Ладья под пирамидой | страница 29



«Сначала, — рассказывает Хаджа Ахмед, — я был озадачен и даже напуган. Я ничего не знал о кораблестроении, и мне казалось, что тут потребуется скорее корабел, чем реставратор».

Но потом он сообразил, что никто не знает о строительстве древних египетских судов. Прошло более пятидесяти лет с тех пор, как произошло похожее открытие: тогда в Дашуре поблизости от пирамиды XII династии было найдено пять или шесть маленьких лодок (смотри шестую главу). В Департаменте древностей не осталось уже никого, кто бы знал что-либо об этих дашурских лодках. А в отчетах об их раскопках, к сожалению, не было ни слова о том, как эти лодки собирали и реконструировали.

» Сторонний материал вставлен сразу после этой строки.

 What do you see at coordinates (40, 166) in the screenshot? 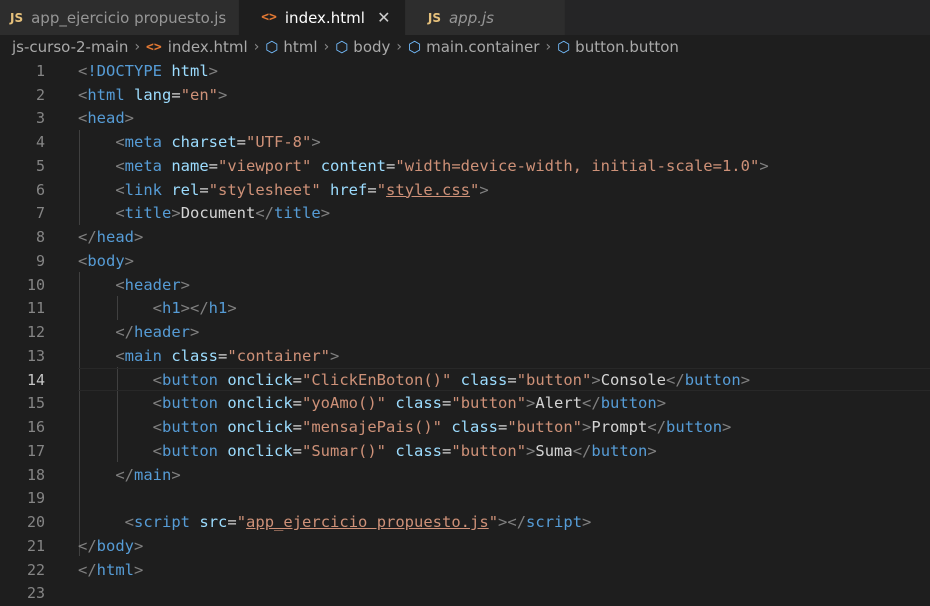
I see `line-number: 5` at bounding box center [40, 166].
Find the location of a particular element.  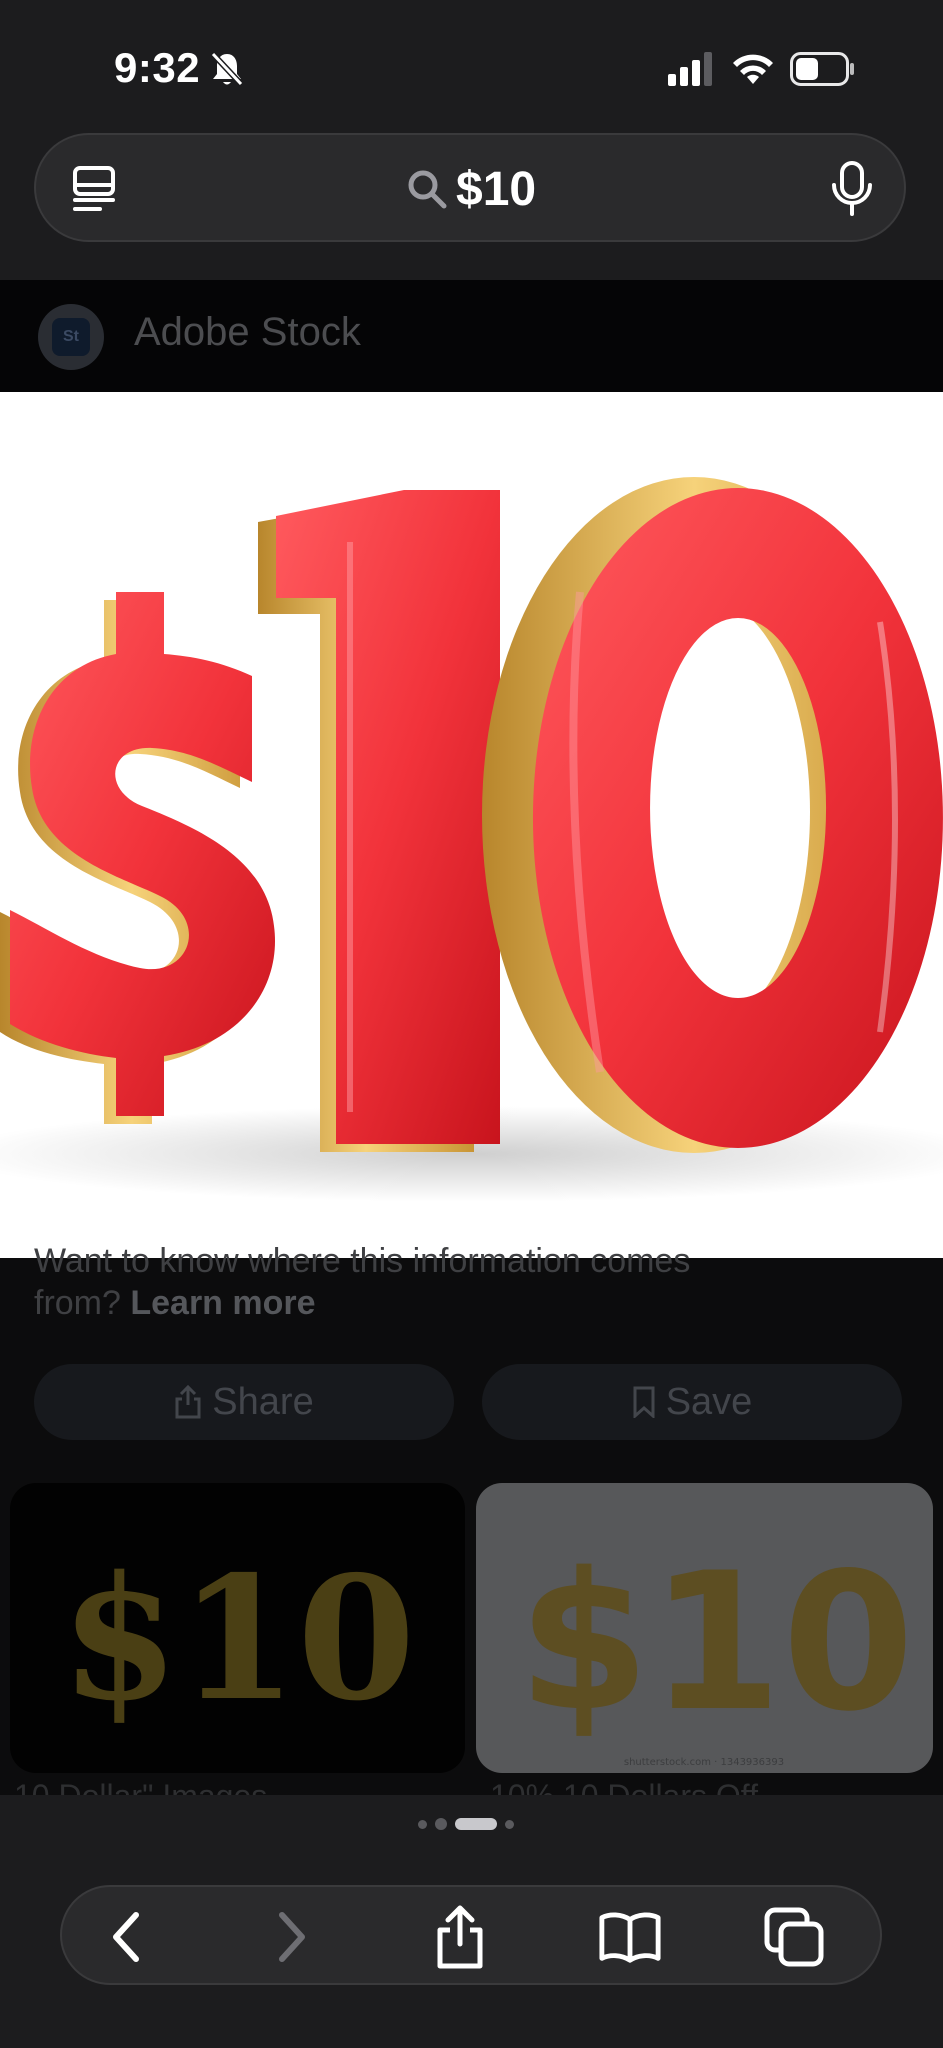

С типичной для него уверенностью Хаджа Ахмед решил, что если эта задача выполнима, то она по силам только ему. Отступать было некуда. Когда он рассказывал обо всем этом двадцать лет спустя, меня поражала его вера, хотя тогда ни сам он, ни кто-либо другой еще не понимали, что именно лежало в погребальной траншее.

В конце 20-х годов Ахмед Юсеф Мустафа, только что окончивший первый курс Каирского института современного искусства, обратился в Департамент древностей с просьбой предоставить ему какую-нибудь работу, по возможности связанную с реставрацией. Его работа заключалась в основном в приклеивании отколотых рук, ног и носов к каменным скульптурам. Более тонкой работы ему не доверяли. Считалось, что египтяне, особенно такие молодые, как Ахмед Юсеф, не обладали достаточным мастерством, чтобы работать с уникальными, хрупкими и зачастую драгоценными предметами. Почти четыре года молодой ученый, скрывая горькие разочарования, делал формы и отливки копий экспонатов Каирского музея для музеев всего мира и с ужасом наблюдал, как нередко попытки других реставраторов восстановить более сложные предметы оканчивались провалом и совершенно искажали их истинный облик. Не раз просил он испробовать его на реставрационных работах, но ему в этом отказывали.

Однако это было не просто навязчивой идеей Ахмеда Юсефа, а одержимостью, владевшей им с детства: он верил, что обладает уникальным даром, способностью понимать мастеров и художников древнего Египта. Мне рассказали о нем удивительную историю. Однажды, когда он очищал женскую головку в гробнице фиванского некрополя, ему показалось, что она отшатнулась от прикосновения острого резца. Тогда он достал деревянные инструменты, но головке и это было неприятно. И только когда он взял мягкую кисточку из верблюжьей шерсти, черты ее разгладились и она взглянула на него благосклонно. Случай этот рассказывали мне на английском, а в это время Хаджа Ахмед, который говорит только по-арабски, сидел напротив меня, мирно сложив руки на животе, и добродушно улыбался. Интересно, верил ли он сам в эту историю? Ответа никто не знает, да и какое он имеет значение! Гораздо важнее, что эта история подтверждает то почти мистическое чувство, которое связывает этого сурового, ортодоксального и глубоко верующего мусульманина с далеким языческим прошлым его страны.